* [AUFGABE A] Tausche in den Einträgen von der Zeile mit "Describe the element at coordinates (48, 8)" bis einschließlich zum Ende der Einträge "coordinate pair" gegen "coordinate tuple" aus und gib diese Zeilen sonst unverändert wieder, jedoch ohne die Bilder.
═══ VORLIEGENDER TEXT ═══
# Netgear Router Allgm. Fragen



## BladeNeo (8. Juni 2004)

Hi @ all,

hab hier Fragen bezüglich dem Router von Netgear (RP114).

Meine erste Frage wäre, ob der Router mit 4 10/100 MBit Ausgängen, auf jeder der 4 Leitungen volle DSL (bzw. Anschluss) Geschwindigkeit bringt, bzw. bringen sollte. Der Verkäufer im Media Markt versicherte uns dies und auch ich denke das ein Router dazu da ist die Leitung nicht zu teilen, sondern zu vervielfältigen.

Dann hätte ich noch Einstellungs-Fragen.. Es geht um die Port Freigabe, Port Forwarding UDP u.s.w gibts da eine genaue Beschreibung was genau UDP, oder Port Forwarding bedeutet?

Was für Einstellungen muss ich treffen, damit der eine PC nicht von einem anderen im Netzwerk beeinflusst wird (was die Geschwindigkeit betrifft)?

Vielen Dank im Vorraus.

MfG,
BladeNeo


----------



## Sinac (8. Juni 2004)

Hm, deine Frage ist recht merkwürdig...
Also alle Clients an dem Router wären gleichzeitig in der Lage die 768 oder 1500 oder 2000KBit vom DSL zu nutzen, da ja auf jeden Port 100 MBit liegen, jedoch wird natürlich die Bandbreite vom DSL (nehmen wir mal an 768KBit) geteilt, da dies ja die maximale Geschwindigkeit von deinem Provider ist, das hat mit dem Router nichts
zu tun.

Um genau festzulegen welcher Client wieviel der Bandbreite wofür zur Verfügung hat brauchst du einen Traffic Shaper bzw. QoS, keine Ahnung ob dein Router das unterstützt. Allerdings soll auch ohne QoS das Surfer,Downloaden etc. mit 4 Client gleichzeitig über DSL kein sehr großes Problem sein, komm aber drauf an was man gewöhnt ist.

Portforwarding ist etwas aktig zu erklären:
Da ja alle Client über den Router mit der IP Adresse des Routers im Internet sind, kann man sie nicht direkt erreichen. Wenn du aber auf einem der PCs einen Serverdienst laufen hast, der vom Internet aus erreichbar sein soll muss du den Router so konfigurieren, das der TCP oder UDP Port auf dem der Dienst läuft an den Client weitergeleitet wird. Das heißt eine Anfrage an den Router auf Port 80 soll z.B. zum Client 192.168.10.1 in deinem
LAN geleitet werden, weil auf dem ein WebServer läuft.

UDP ist ein verbindugsloses Protokoll im TCP/IP Stack, es arbeitet auf der gleichen Layer wie TCP, also oberhalb von IP und unterhalb der Anwendungen. Es wird mit Portnummern addressiert.

Greetz...
Sinac


----------



## BladeNeo (8. Juni 2004)

Hi Sinac,

erstmal danke für die Antwort!
═══ DATENAUSZÜGE ═══
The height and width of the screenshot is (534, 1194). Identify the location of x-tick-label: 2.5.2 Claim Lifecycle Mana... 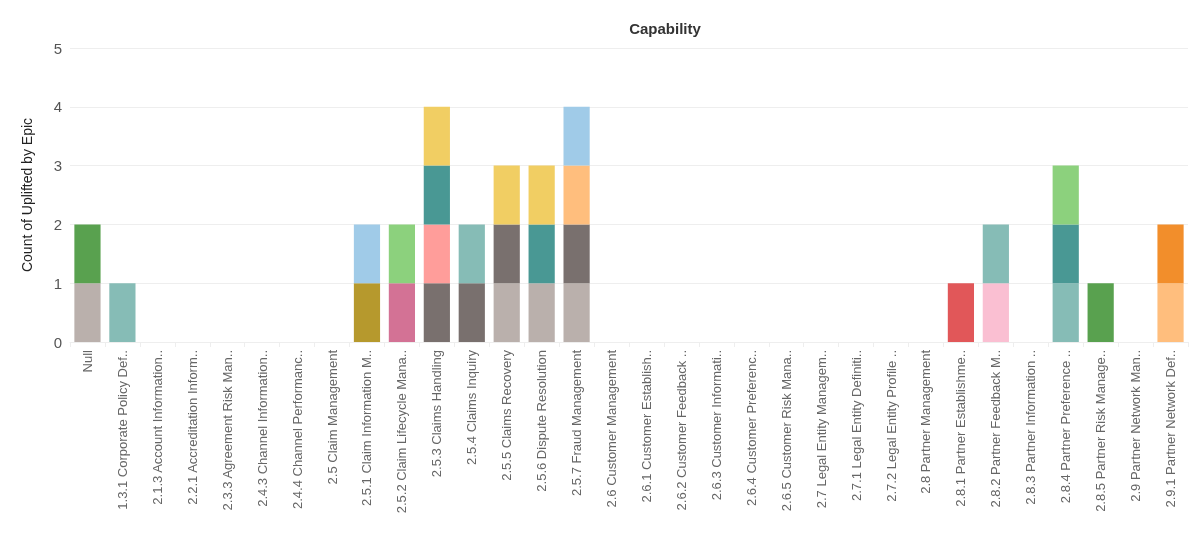
(402, 432).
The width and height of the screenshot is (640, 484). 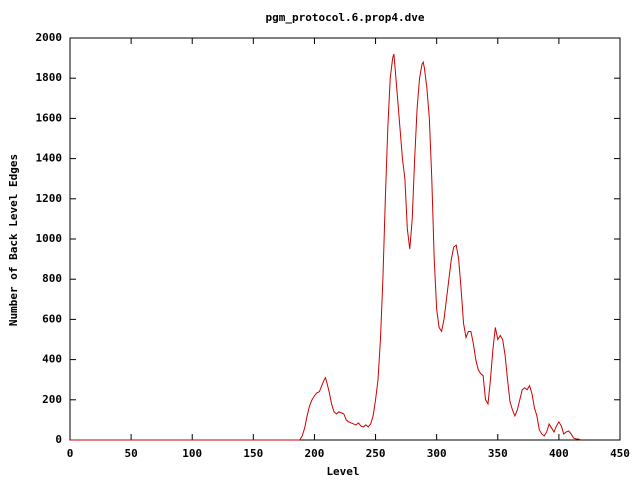 What do you see at coordinates (253, 454) in the screenshot?
I see `x-tick-label: 150` at bounding box center [253, 454].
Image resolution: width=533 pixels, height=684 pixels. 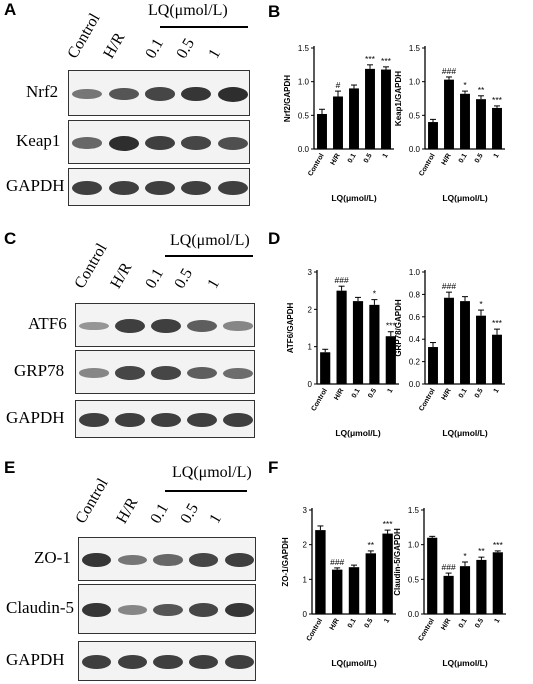 I want to click on significance-label: #, so click(x=338, y=85).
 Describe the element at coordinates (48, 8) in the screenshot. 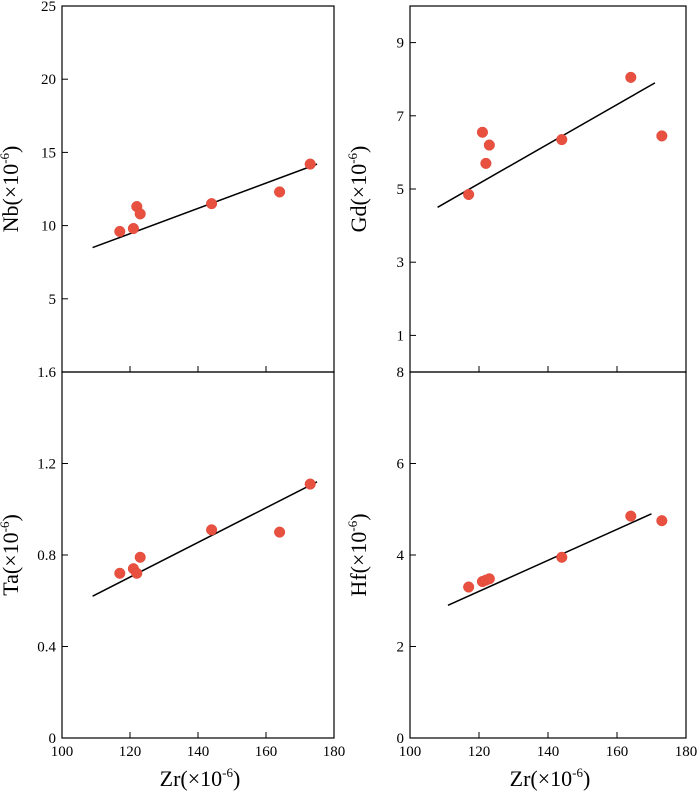

I see `y-tick-label: 25` at that location.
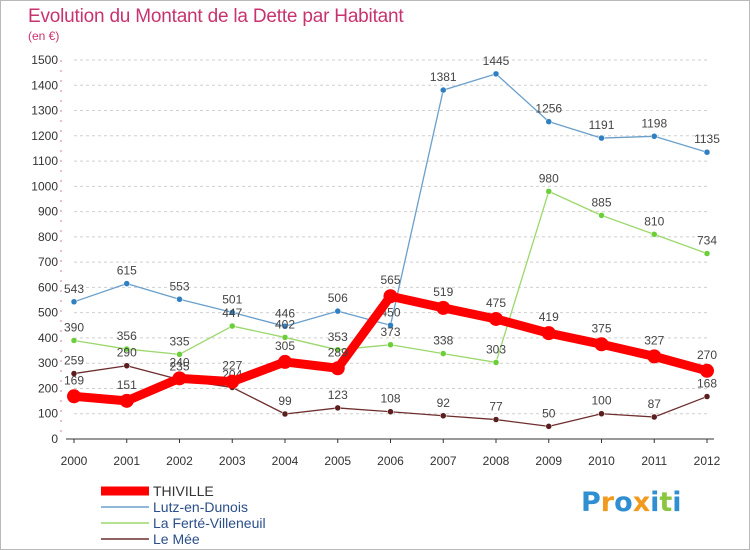 This screenshot has height=550, width=750. Describe the element at coordinates (44, 60) in the screenshot. I see `y-tick-label: 1500` at that location.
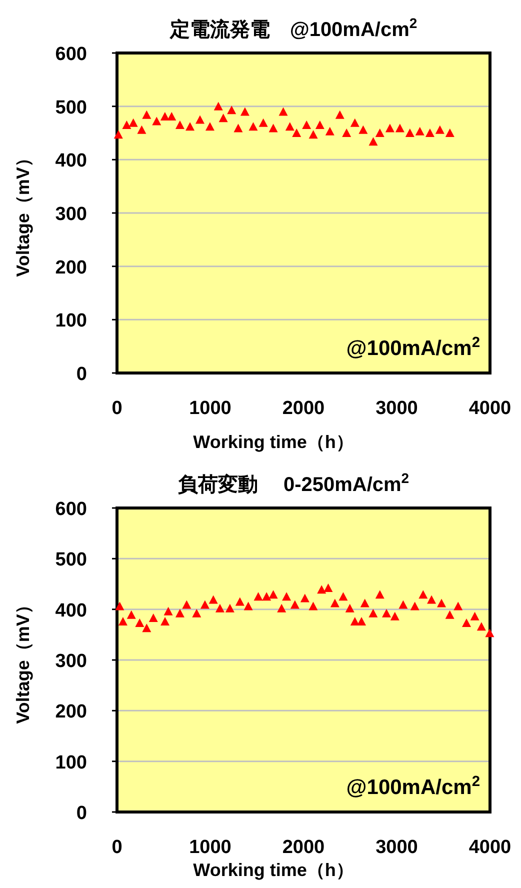 The image size is (521, 888). I want to click on x-tick-label: 0, so click(117, 408).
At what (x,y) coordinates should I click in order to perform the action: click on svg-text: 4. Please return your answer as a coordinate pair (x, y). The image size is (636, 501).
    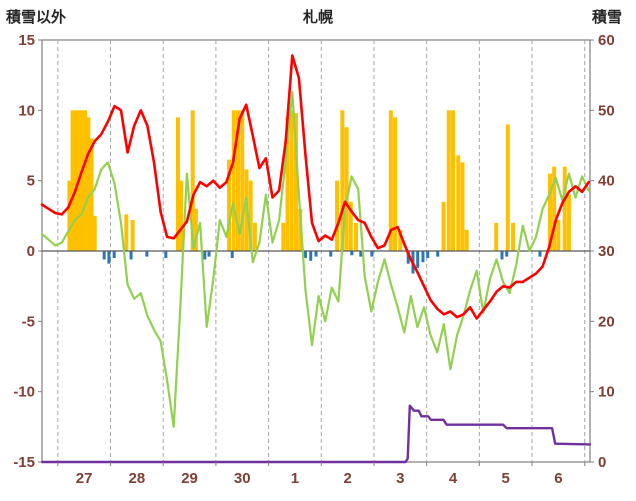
═══
* [AUFGABE B] Gib aus dem Forenthread über den Netgear-Router den Abschnitt von "Meine erste Frage" bis einschließlich "die Geschwindigkeit betrifft)?" wortwörtlich wieder.

* [ERWARTETE ANTWORT A]
 Describe the element at coordinates (48, 8) in the screenshot. 

I see `y-tick-label: 25` at that location.
 This screenshot has height=550, width=750. Describe the element at coordinates (44, 60) in the screenshot. I see `y-tick-label: 1500` at that location.
 The image size is (521, 888). I want to click on x-tick-label: 0, so click(117, 408).
At what (x,y) coordinates should I click in order to perform the action: click on svg-text: 4. Please return your answer as a coordinate tuple (x, y). The image size is (636, 501).

* [ERWARTETE ANTWORT B]
Meine erste Frage wäre, ob der Router mit 4 10/100 MBit Ausgängen, auf jeder der 4 Leitungen volle DSL (bzw. Anschluss) Geschwindigkeit bringt, bzw. bringen sollte. Der Verkäufer im Media Markt versicherte uns dies und auch ich denke das ein Router dazu da ist die Leitung nicht zu teilen, sondern zu vervielfältigen.

Dann hätte ich noch Einstellungs-Fragen.. Es geht um die Port Freigabe, Port Forwarding UDP u.s.w gibts da eine genaue Beschreibung was genau UDP, oder Port Forwarding bedeutet?

Was für Einstellungen muss ich treffen, damit der eine PC nicht von einem anderen im Netzwerk beeinflusst wird (was die Geschwindigkeit betrifft)?